It’s pretty clear which products are still concept-driven and which are already focused on daily use at CES. Rokid fell firmly into the latter category across their newest line of two products: Rokid Glasses and the new Rokid Ai Glasses Style.
Both products reduce friction between what you see, what you capture, and what you want to remember. The difference lies in how that intent is expressed.

The camera experience on Rokid Glasses is tightly integrated with the heads-up display. A simple voice command or physical input triggers the camera, while subtle on-display cues confirm framing and capture without pulling attention away from the scene itself.
The camera helps surface contextual information through AI functionalities: translated text from a multilingual menu, keywords during a meeting, or navigation prompts while walking the show floor.

In practice, this meant the glasses were less about “shooting content” and more about capturing a first-person perspective tied to understanding.
By contrast, Rokid Ai Glasses Style removes the display entirely, and that changes how the camera is experienced. There’s no visual confirmation floating in front of you. Instead, capture relies on voice feedback, audio cues, and physical interaction.
Using the camera on Style felt like it didn’t interrupt the moment at all. A voice prompt confirms capture, and the glasses immediately return to silence. There’s no temptation to check framing or review shots on the spot. You stay present, trusting that what you saw is what was captured.

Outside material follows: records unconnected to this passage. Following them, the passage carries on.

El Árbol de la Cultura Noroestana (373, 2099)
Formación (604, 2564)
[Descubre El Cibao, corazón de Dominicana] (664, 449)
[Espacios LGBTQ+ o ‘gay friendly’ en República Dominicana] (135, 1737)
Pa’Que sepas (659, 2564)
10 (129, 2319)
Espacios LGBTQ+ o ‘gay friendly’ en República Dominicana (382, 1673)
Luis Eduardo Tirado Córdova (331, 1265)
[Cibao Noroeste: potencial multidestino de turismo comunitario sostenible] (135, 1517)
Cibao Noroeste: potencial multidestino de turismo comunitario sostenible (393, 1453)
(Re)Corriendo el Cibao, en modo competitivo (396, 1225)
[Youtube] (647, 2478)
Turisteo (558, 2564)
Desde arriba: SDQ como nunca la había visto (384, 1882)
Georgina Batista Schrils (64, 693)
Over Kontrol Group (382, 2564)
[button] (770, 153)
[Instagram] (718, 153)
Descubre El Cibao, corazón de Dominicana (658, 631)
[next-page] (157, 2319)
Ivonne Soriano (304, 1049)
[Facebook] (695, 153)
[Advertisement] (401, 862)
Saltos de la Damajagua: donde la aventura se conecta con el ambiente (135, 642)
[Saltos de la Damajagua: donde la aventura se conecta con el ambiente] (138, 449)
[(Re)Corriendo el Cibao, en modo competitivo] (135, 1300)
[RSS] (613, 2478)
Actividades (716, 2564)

Rokid isn’t treating the camera as a headline feature. Instead, it’s treated as infrastructure, a way to support memory, understanding, and communication. On Rokid Glasses, the camera benefits from light visual feedback and contextual overlays. On Rokid Ai Glasses Style, the camera fades almost completely into the background. In both cases, the goal is to reduce the distance between seeing something and saving it meaningfully.
CES is full of moments where technology feels impressive but distant. Rokid’s camera demos felt different because they were grounded in behaviors most people already understand: remembering conversations, capturing experiences, and navigating unfamiliar environments.
By the end of the hands-on sessions, neither product felt like a “CES device,” but tools already waiting for a place in daily routines.